Friendship With God Is Its Own Reward
Taken from a Red Rock News Article (5/3/24)
Rev. Dona Johnson | Jan 21, 2024
When many of us think of Jesus, we don’t think of him as having a friendship with us. Maybe because we think of God as holy and untouchable. Or maybe we think a friendship with God would be way too informal and casual. Or maybe we have attachment issues and find it hard to befriend God as a heavenly Father. Wherever you are, in John 15:13-15, Jesus, with great love in his heart for his disciples called them friends. “No one has greater love than this, to lay down one’s life for one’s friends. You are my friends if you do what I command you. I do not call you servants any longer, because the servant does not know what the master is doing; but I have called you friends…”
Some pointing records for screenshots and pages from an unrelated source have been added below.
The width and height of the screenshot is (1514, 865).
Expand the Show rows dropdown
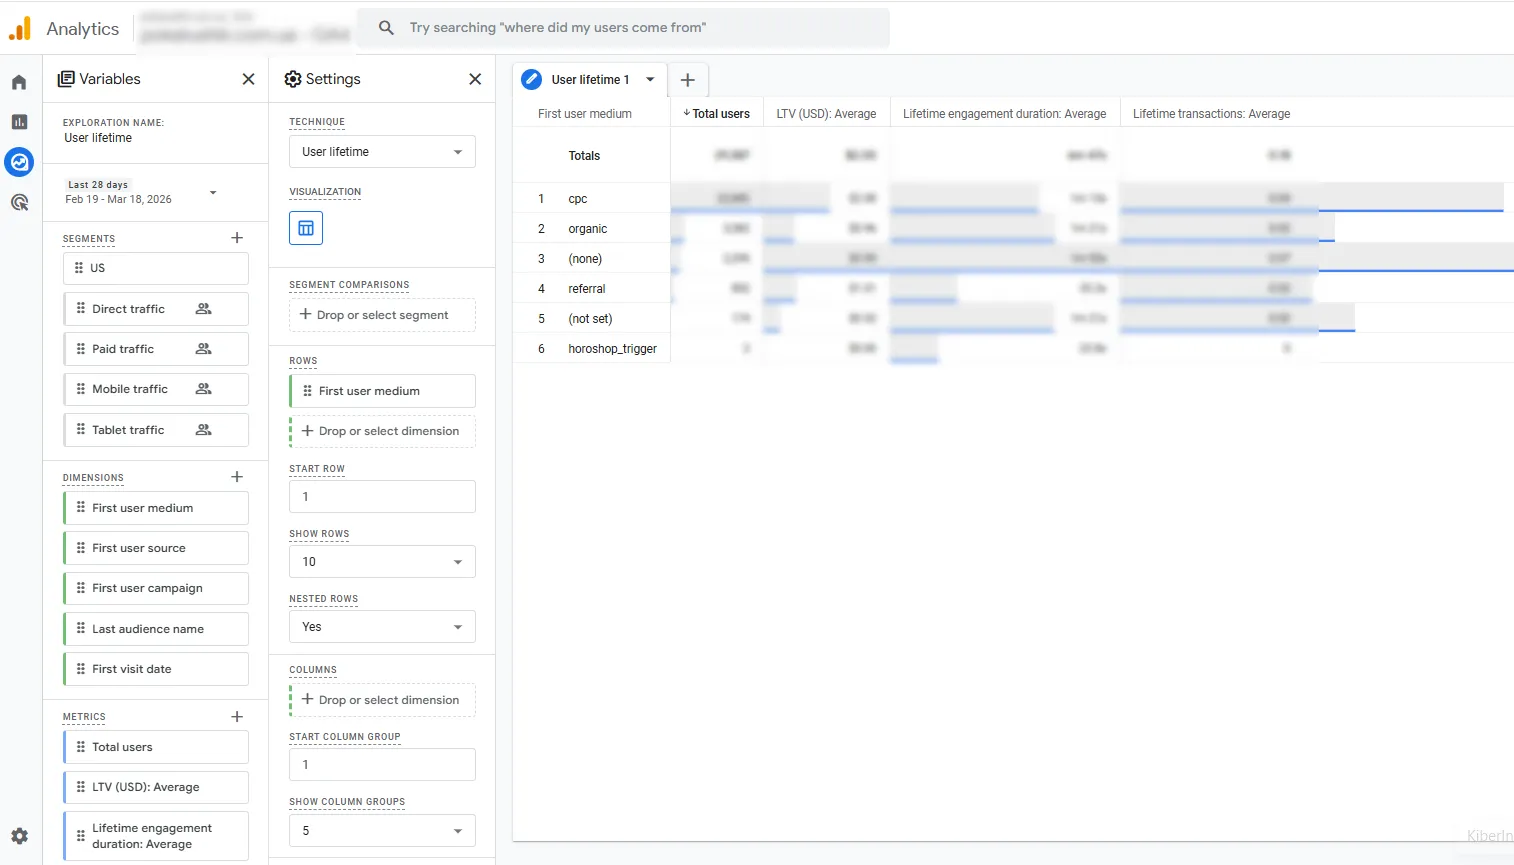coord(382,562)
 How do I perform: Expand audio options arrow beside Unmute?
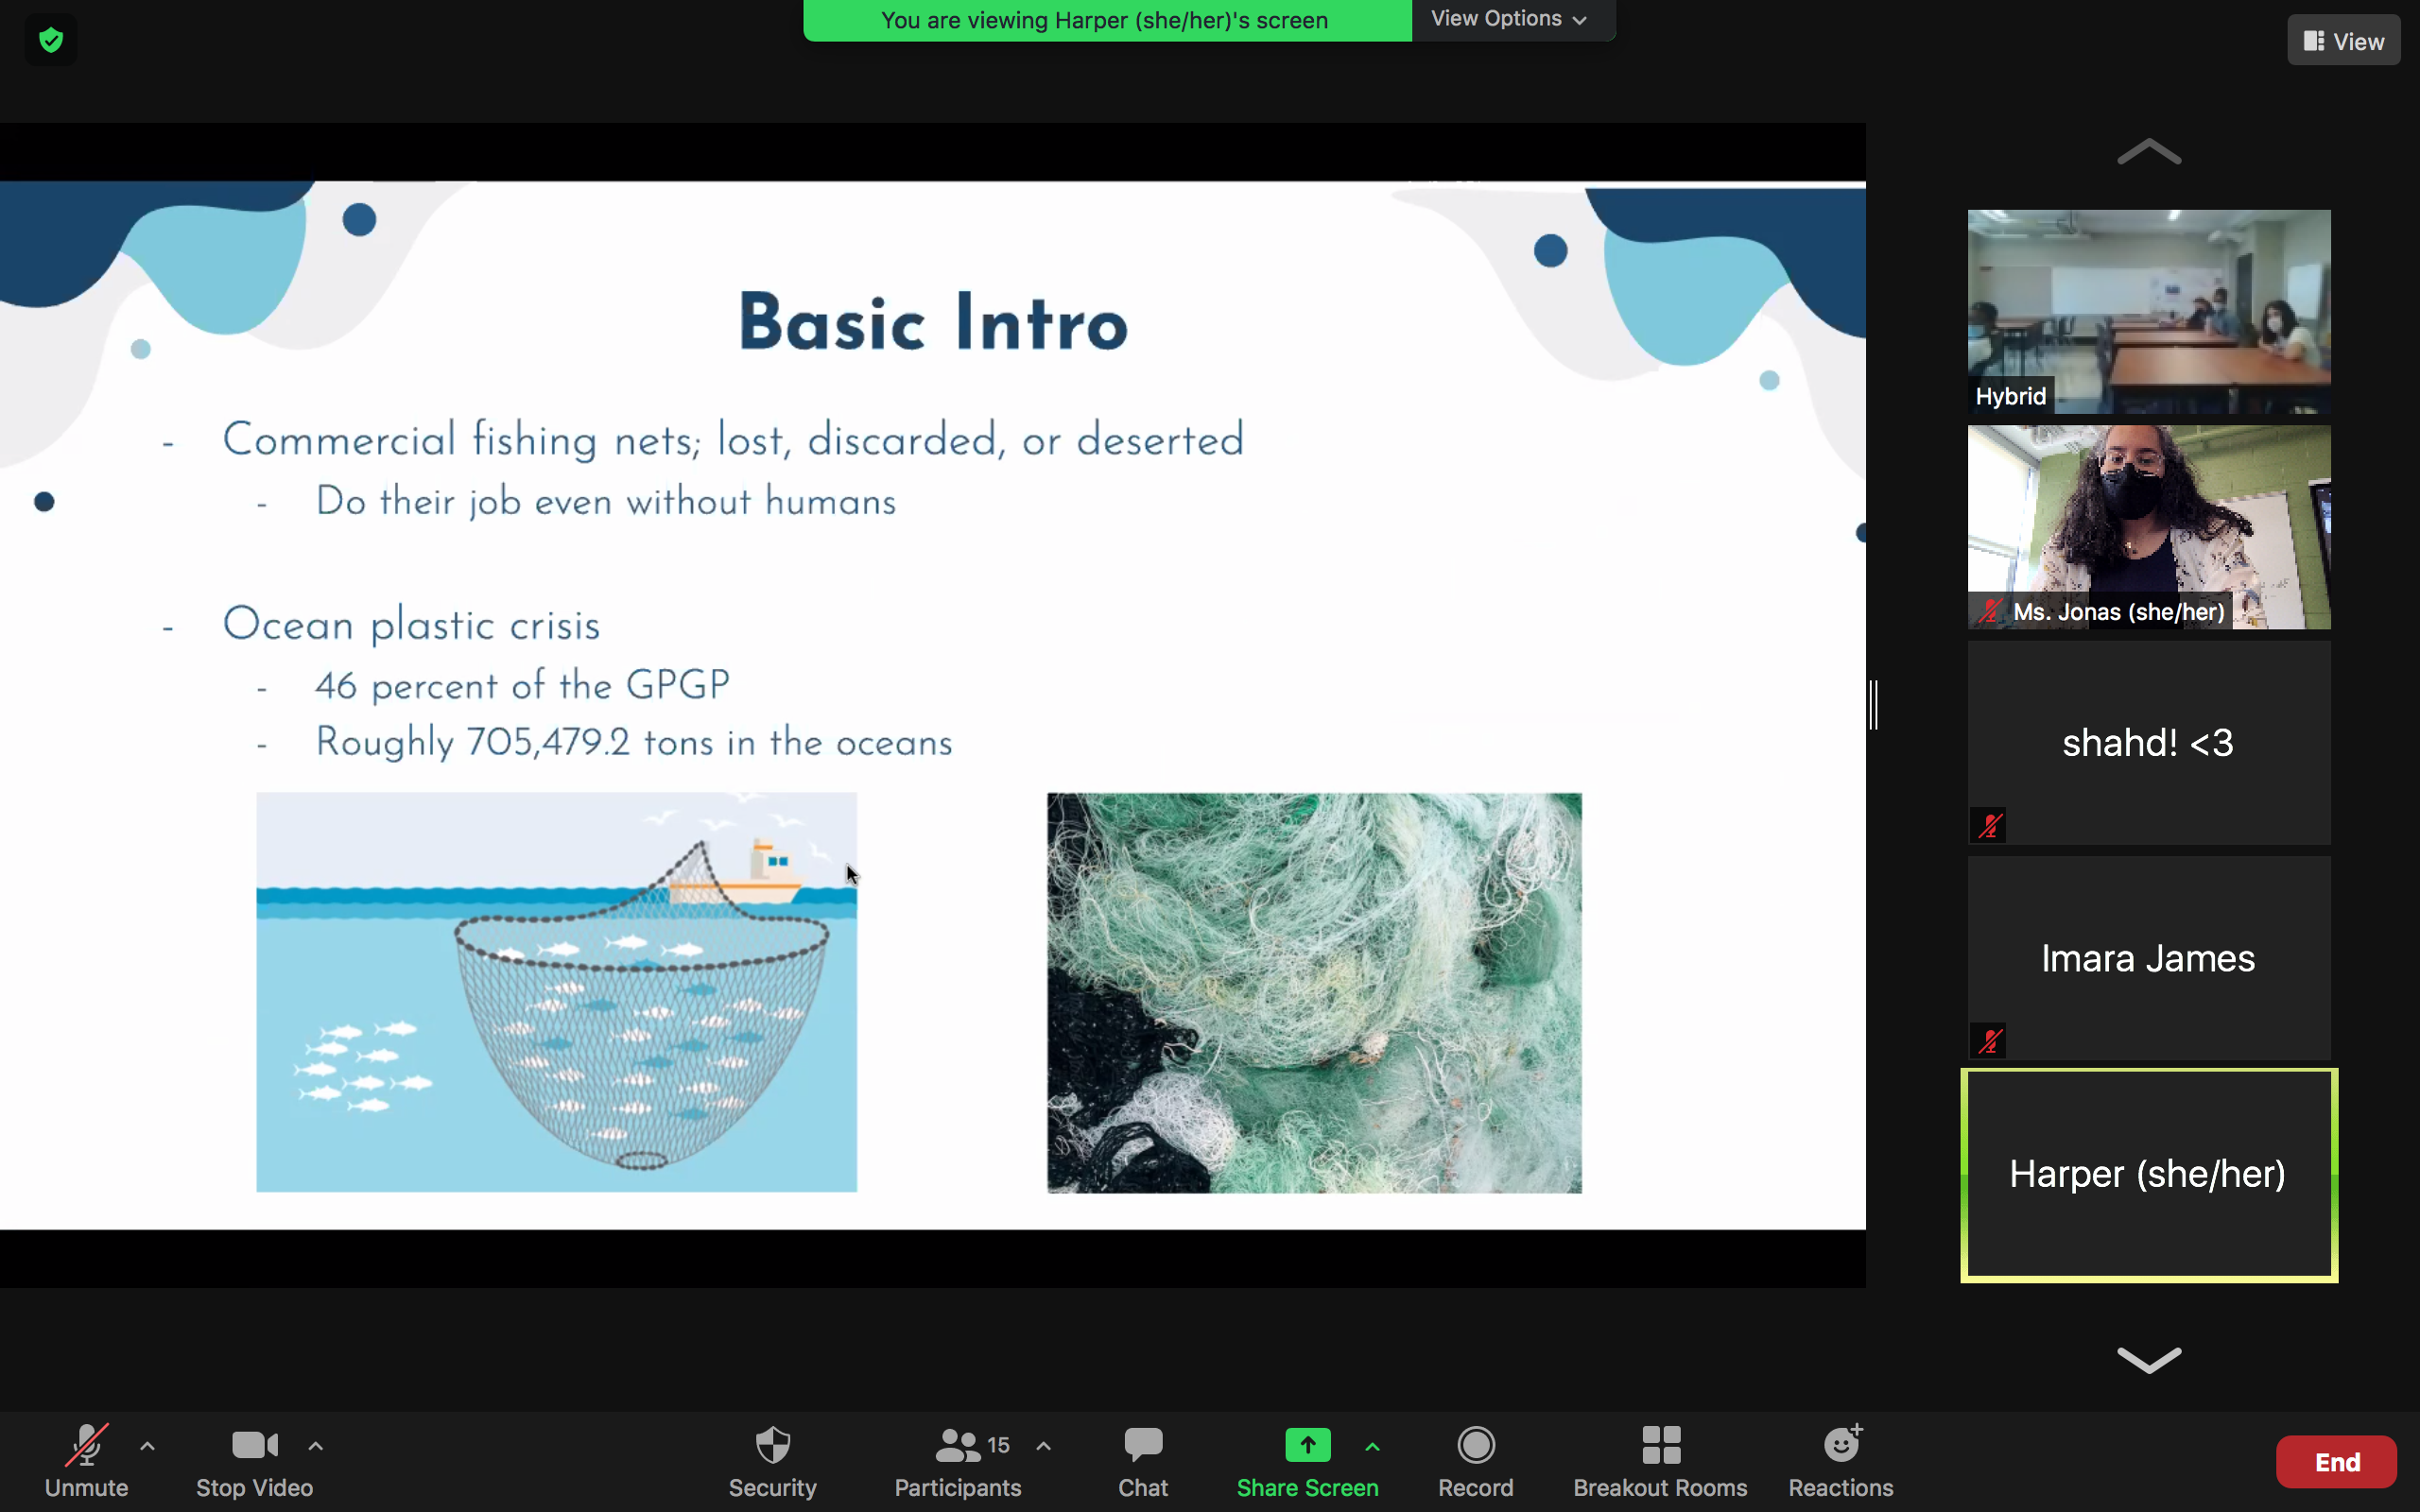tap(147, 1446)
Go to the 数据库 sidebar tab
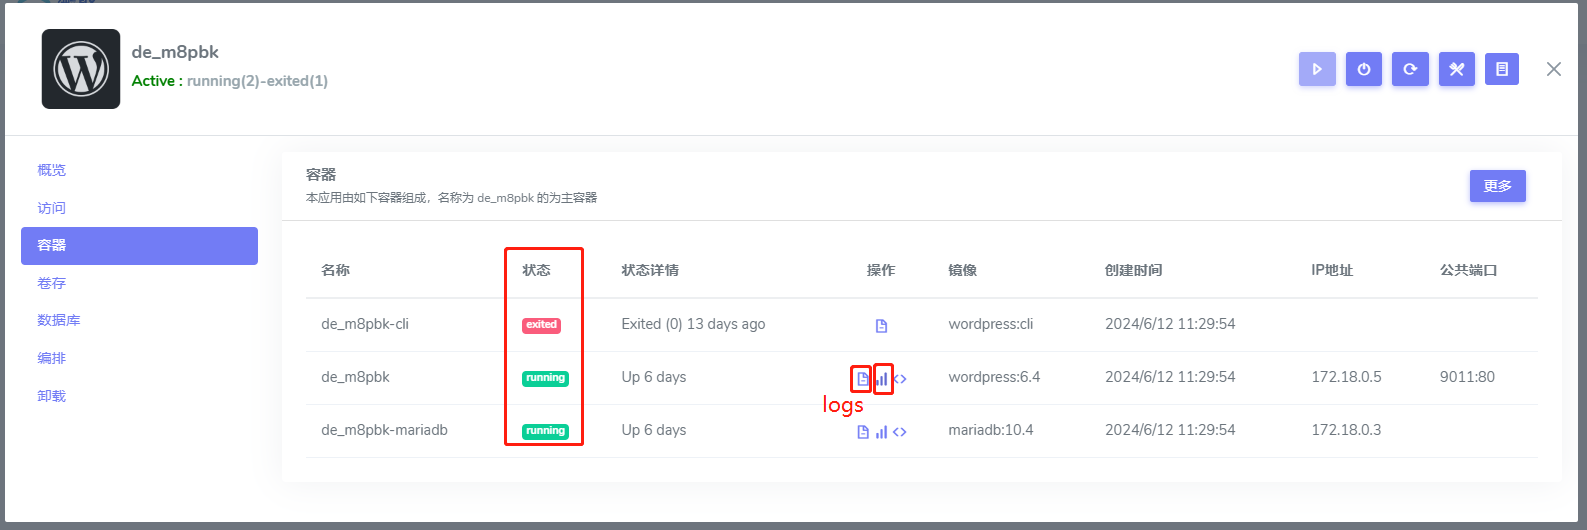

Jesus goes one step further and affirms his love for his disciples when he says, “I no longer call you servants but I call you friends.” Jesus is referring to servants who have no rights or access into the presence and royal courts of their master. Instead, Jesus declares the disciples as his friends. It’s important to note that Jesus doesn’t call himself a friend to the disciples. They are friends of his and not the other way around. Jesus lays out that they are not on equal ground but subordinate to him. What does this type of friendship look like? In Jesus’ understanding of friendship it is distinct from a modern western understanding of friends as equals. There is no equity between Jesus and his
friends and yet he dies for those who are subordinate to him.
Jesus understood all too well what laid ahead for his disciples. And he wanted them to grow in love for each other, a love that would sacrifice, encourage and bind and unite through all the struggles they would face. God chose them for this specific time and place to take on his mission. They did not choose God, nor did they choose their mission. And it is the same with us. We always tend to feel that the initiative is on us but it is not. Like the disciples, Jesus chooses us, calls us friends, appoints us with the responsibility of
ambassadorship and gives us the task to bear fruit—share the message of salvation with the world. Friendship with Jesus is not divorced from risks, responsibilities and obedience. The very mission given the disciples, to preach the gospel would bring them into collision with worldly mindsets and the religious powers of the day.
Sometimes it seems as if Christians are sent out into the world to compete against one another, or dispute one another or even quarrel with one another. And many times this type of behavior weakens the Church’s witness. But if Christ’s Church remains obedient to the same mission Jesus gave to his disciples, to proclaim the Easter message of the death and resurrection of Jesus Christ and while doing so are called to deeply love one another, then that may mean dying to our pride, it may mean reaching out and bridging denominational boundaries in order to sustain the apostolic banding together, abiding in Jesus’ love and finding common ground.
It is both astounding and beyond belief, that the God of the universe through Jesus would call his followers friends, would want to die for them and hold nothing back from them. God’s friendship with his people brings great benefits and God has a special interest in the welfare of his people. Friendship with God is its own reward. Amen.